[TASK INPUT Boundary: Start]

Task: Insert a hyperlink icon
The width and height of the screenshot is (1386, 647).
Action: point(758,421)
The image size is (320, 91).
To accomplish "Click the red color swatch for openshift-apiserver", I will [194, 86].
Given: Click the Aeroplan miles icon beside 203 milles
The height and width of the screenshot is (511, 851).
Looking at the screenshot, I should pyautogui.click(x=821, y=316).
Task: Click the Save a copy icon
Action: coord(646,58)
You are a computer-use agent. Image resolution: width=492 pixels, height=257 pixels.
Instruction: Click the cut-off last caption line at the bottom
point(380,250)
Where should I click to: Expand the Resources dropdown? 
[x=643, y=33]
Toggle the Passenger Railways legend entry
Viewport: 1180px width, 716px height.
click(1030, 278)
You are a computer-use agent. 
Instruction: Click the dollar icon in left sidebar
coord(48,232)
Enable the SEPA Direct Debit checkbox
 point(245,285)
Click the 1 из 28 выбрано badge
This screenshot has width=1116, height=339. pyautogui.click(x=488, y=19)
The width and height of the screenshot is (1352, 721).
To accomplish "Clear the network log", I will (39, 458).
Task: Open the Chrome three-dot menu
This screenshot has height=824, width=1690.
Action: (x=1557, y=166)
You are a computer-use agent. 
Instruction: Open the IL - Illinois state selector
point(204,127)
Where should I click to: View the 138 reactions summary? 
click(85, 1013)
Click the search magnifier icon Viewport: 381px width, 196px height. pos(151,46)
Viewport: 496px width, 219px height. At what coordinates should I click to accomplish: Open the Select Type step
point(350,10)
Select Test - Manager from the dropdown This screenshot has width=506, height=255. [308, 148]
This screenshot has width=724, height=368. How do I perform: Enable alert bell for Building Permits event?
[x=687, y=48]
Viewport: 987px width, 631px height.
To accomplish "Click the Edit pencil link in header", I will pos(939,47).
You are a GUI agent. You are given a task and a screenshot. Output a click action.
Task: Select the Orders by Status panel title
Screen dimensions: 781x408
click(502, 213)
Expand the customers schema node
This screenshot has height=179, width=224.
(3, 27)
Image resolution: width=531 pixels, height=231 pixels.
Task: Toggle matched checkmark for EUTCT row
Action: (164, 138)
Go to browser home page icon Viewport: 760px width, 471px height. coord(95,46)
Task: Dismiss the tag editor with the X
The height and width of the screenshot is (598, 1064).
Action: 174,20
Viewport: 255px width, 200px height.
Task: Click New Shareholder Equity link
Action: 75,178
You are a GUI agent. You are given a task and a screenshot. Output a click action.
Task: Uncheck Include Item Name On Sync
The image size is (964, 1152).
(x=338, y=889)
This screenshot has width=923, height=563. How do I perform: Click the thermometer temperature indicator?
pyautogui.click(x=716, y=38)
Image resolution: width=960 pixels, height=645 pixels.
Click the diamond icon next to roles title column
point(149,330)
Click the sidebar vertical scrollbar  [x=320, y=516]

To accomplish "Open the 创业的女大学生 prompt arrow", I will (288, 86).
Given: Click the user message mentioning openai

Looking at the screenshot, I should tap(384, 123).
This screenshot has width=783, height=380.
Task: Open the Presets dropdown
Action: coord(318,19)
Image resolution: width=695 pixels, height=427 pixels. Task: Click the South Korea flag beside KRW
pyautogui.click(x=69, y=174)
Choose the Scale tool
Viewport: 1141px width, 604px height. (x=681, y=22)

[TASK INPUT Boundary: End]

Would you please repeat exactly the lines above, starting at the line with "The height and width of the screenshot is (598, 1064)." and stopping at the line with "Task: Uncheck Include Item Name On Sync", both included?

The height and width of the screenshot is (598, 1064).
Action: 174,20
Viewport: 255px width, 200px height.
Task: Click New Shareholder Equity link
Action: 75,178
You are a GUI agent. You are given a task and a screenshot. Output a click action.
Task: Uncheck Include Item Name On Sync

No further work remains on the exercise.